La descente aux enfers a commencé en réalité dès le 27 novembre 2002, quand la Banque d’Algérie décide de bloquer le transfert des capitaux du groupe vers l’étranger. En moins de quelques mois, ce dernier est mis en liquidation avant d’être entièrement dépecé. De cet empire de papier, qui symbolisait la réussite de l’entrepreneuriat algérien, il ne subsiste aujourd’hui plus rien. Pis, la banqueroute de ses sociétés aura coûté, selon des estimations fournies par le Premier ministre Ahmed Ouyahia, plus de 3 milliards de dollars au Trésor public. Sans parler de ces milliers d’Algériens qui auront perdu les économies de toute une vie, placées dans ses établissements bancaires. Madoff n’a rien inventé… Sentant le vent tourner, Khalifa s’exile à Londres. De la capitale britannique, il clame son innocence, jure qu’il est victime d’une cabale montée par le gouvernement algérien et promet des révélations fracassantes.
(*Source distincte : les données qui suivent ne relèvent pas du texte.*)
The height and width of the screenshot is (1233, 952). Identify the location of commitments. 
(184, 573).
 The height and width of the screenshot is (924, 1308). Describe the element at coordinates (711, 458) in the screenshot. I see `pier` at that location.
À défaut de scoops, « Moumen » se contente d’imprécations contre le président Bouteflika et le « régime pourri et corrompu » d’Alger. Bienveillante à son égard, la Grande-Bretagne tolère sa présence jusqu’à ce mois de mars 2007. Son incarcération intervient une semaine après sa condamnation, le 22 mars, par le tribunal criminel de Blida, à la prison à vie. Jugé par contumace lors d’un procès qui aura tenu en haleine l’opinion publique algérienne, Rafik Khalifa avait écopé de la réclusion à perpétuité pour « association criminelle, corruption, abus de confiance, faux et escroquerie ». Va-t-il cette fois s’expliquer devant les juges de son pays pour que ses compatriotes connaissent enfin la vérité sur son ascension fulgurante et sa chute retentissante ? Ce qui est sûr, c’est que beaucoup d’eau coulera sous les ponts de la Tamise avant de voir Rafik Khalifa prendre un aller simple Londres-Alger.